Large Language Models (LLMs), which are often recognized as AI systems trained on massive quantities of data to anticipate the next portion of a word, are now being evaluated from a new angle.
According to a new research article published by Google’s AI subsidiary, DeepMind, LLMs may be viewed as powerful data compressors. Their studies show that, with minor tweaks, LLMs may compress information as well, if not better, than commonly used compression methods. This point of view provides new insights into the development and evaluation of LLMs.
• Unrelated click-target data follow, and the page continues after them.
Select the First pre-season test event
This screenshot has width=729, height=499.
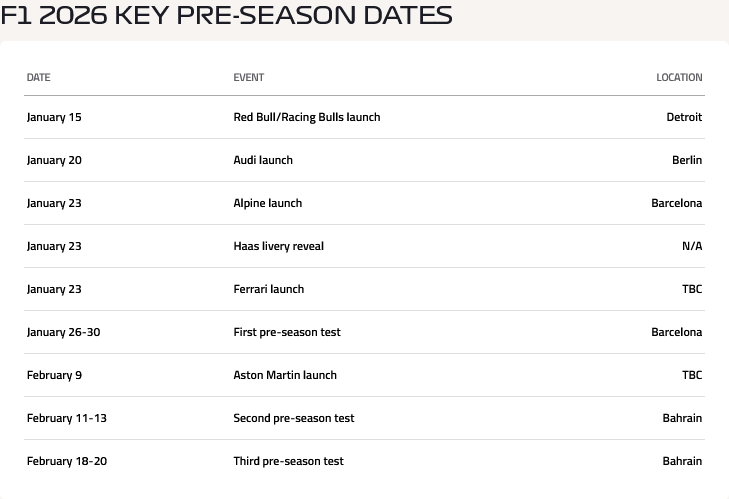pos(286,332)
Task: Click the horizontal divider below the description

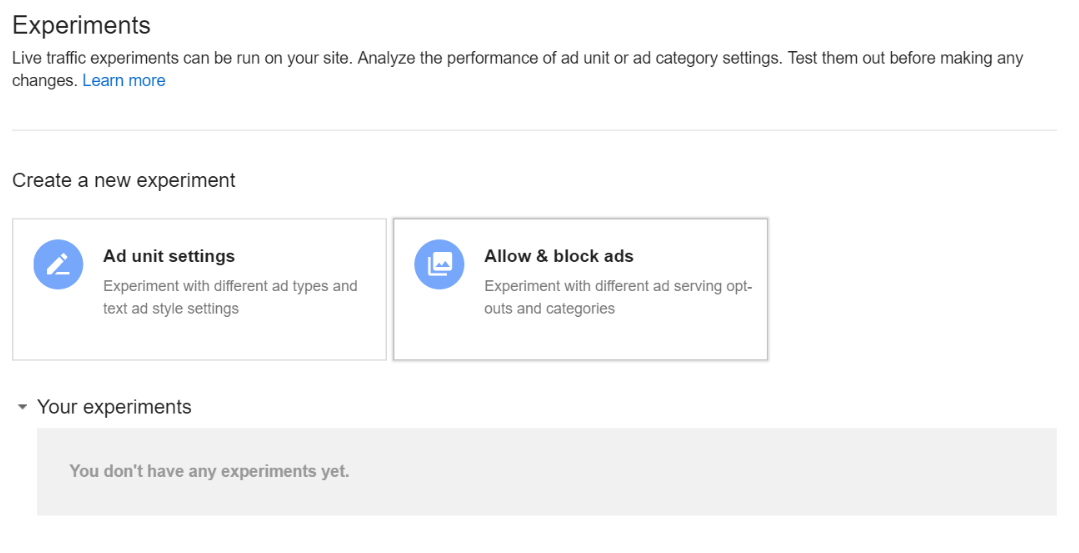Action: click(x=534, y=130)
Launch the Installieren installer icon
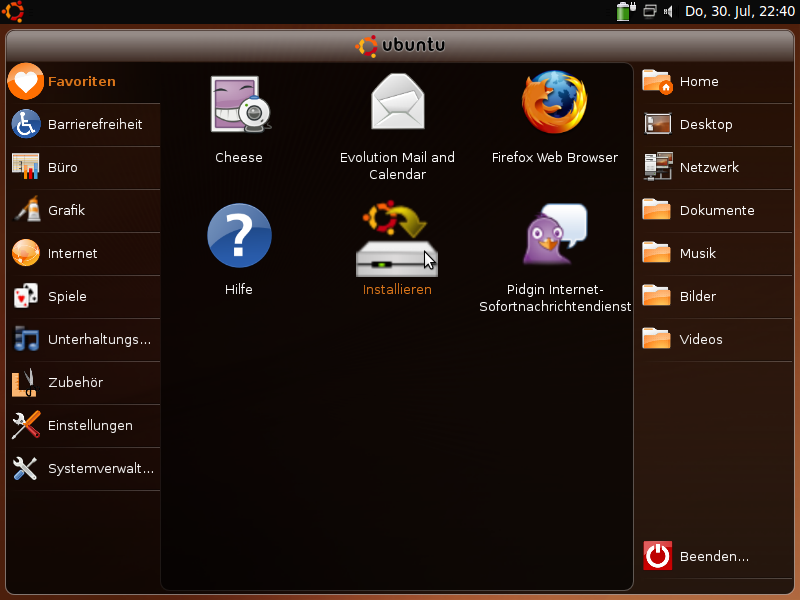 click(x=397, y=240)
LLMs as data compression devices
Open-source Learning Language Models (LLMs) were repurposed by Google DeepMind researchers to perform arithmetic coding, a lossless compression process. LLMs are trained using log-loss to increase the probability of natural text sequences while decreasing the probability of all others. This yields a probability distribution over the sequences followed with a compression equivalence of 1-1. Lossless compression, like gzip, refers to a class of methods that can precisely rebuild the original data using the compressed data while assuring no information loss. Although the compression component of learning and intelligence has long been recognized, most researchers are ignorant of this critical similarity.
LLMs versus standard compression techniques
Researchers tested the compression capabilities of Language Learning Machines (LLMs) on text, picture, and audio data using vanilla transformers and Chinchilla models. LLMs excelled in text compression, with the Chinchilla model’s 70 billion parameters compressing data to 8.3% of its original size, surpassing gzip and LZMA2. However, in terms of image and audio data compression paces, they surpassed domain-specific compression algorithms. The Chinchilla models accomplish their excellent compression efficiency by in-context learning a meta-trained model for a job. Unexpected modalities, such as text and audio, can be predicted using LLM compressors. However, due to size and performance discrepancies, LLMs are not effective instruments for data compression when compared to current methods.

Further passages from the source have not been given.